Research Project: Evaluation and Maintenance of Flavor, Nutritional and Other Quality Attributes of Fresh and Fresh-Cut Produce

Location: Food Quality Laboratory

Title: Microgreens of brassicaceae: mineral composition and content of 30 varieties

item XIAO, ZHENLEI - University Of Maryland
item Codling, Eton
item Luo, Yaguang - Sunny
item Nou, Xiangwu
item Lester, Gene
item WANG, QIN - University Of Maryland

Submitted to: Journal of Food Composition and Analysis
Publication Type: Peer Reviewed Journal
Publication Acceptance Date: 4/20/2016
Publication Date: 5/1/2016
Citation: Xiao, Z., Codling, E.E., Luo, Y., Nou, X., Lester, G.E., Wang, Q. 2016. Microgreens of brassicaceae: mineral composition and content of 30 varieties. Journal of Food Composition and Analysis. 49:87-93.
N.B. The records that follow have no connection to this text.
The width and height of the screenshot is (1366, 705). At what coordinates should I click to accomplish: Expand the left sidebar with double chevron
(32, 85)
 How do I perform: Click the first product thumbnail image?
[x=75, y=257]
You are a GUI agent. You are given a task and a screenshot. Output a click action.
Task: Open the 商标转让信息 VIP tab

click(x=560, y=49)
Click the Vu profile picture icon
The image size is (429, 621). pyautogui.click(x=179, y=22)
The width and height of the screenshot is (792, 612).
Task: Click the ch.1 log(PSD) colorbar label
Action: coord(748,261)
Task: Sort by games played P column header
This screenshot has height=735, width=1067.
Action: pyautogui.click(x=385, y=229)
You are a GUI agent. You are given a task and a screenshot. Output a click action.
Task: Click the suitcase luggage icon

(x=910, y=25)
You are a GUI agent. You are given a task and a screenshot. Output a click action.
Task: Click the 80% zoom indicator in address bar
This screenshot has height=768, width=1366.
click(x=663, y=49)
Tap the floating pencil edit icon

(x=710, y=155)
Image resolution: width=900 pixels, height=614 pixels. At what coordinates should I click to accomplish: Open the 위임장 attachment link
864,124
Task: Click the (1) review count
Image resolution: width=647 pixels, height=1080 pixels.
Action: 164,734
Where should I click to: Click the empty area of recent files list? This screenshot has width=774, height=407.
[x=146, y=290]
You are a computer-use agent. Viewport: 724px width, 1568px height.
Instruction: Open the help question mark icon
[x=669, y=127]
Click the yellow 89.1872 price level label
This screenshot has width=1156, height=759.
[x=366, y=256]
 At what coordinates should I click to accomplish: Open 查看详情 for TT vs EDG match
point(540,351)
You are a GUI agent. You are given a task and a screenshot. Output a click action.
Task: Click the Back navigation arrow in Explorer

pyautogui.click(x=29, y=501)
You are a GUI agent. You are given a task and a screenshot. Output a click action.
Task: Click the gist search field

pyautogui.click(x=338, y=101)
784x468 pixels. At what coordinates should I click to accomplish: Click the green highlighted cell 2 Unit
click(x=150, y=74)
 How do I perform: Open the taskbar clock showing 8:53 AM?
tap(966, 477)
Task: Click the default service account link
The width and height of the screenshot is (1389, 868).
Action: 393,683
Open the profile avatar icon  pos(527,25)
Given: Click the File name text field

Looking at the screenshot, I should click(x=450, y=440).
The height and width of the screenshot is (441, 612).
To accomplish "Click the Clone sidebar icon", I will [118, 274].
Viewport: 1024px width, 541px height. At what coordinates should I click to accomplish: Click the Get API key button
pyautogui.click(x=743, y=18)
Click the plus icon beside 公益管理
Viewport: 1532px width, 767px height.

Interpretive Summary: Microgeens are a new specialty crop with increased popularity among health conscious consumers. Our previous studies have shown that microgreens are generally nutrient-dense. However, specific mineral profile of microgreens is lacking. Therefore, the scientists at Food Quality Laboratory and Crop Systems and Global Change Laboratory, USDA-ARS, under took a major study that analyzed the concentrations of major macro- and micro-minerals of 30 species of microgreens from 10 genera of the Brassicaceae family. Results demonstrate that Brassicaceae microgreens are good sources of macroelements (e.g., potassium and calcium) and microelements (e.g., iron and zinc). These findings contribute significant scientific information to food composition database, and will benefit consumers and government agencies regarding nutrition profile of Brassicaceae microgreens.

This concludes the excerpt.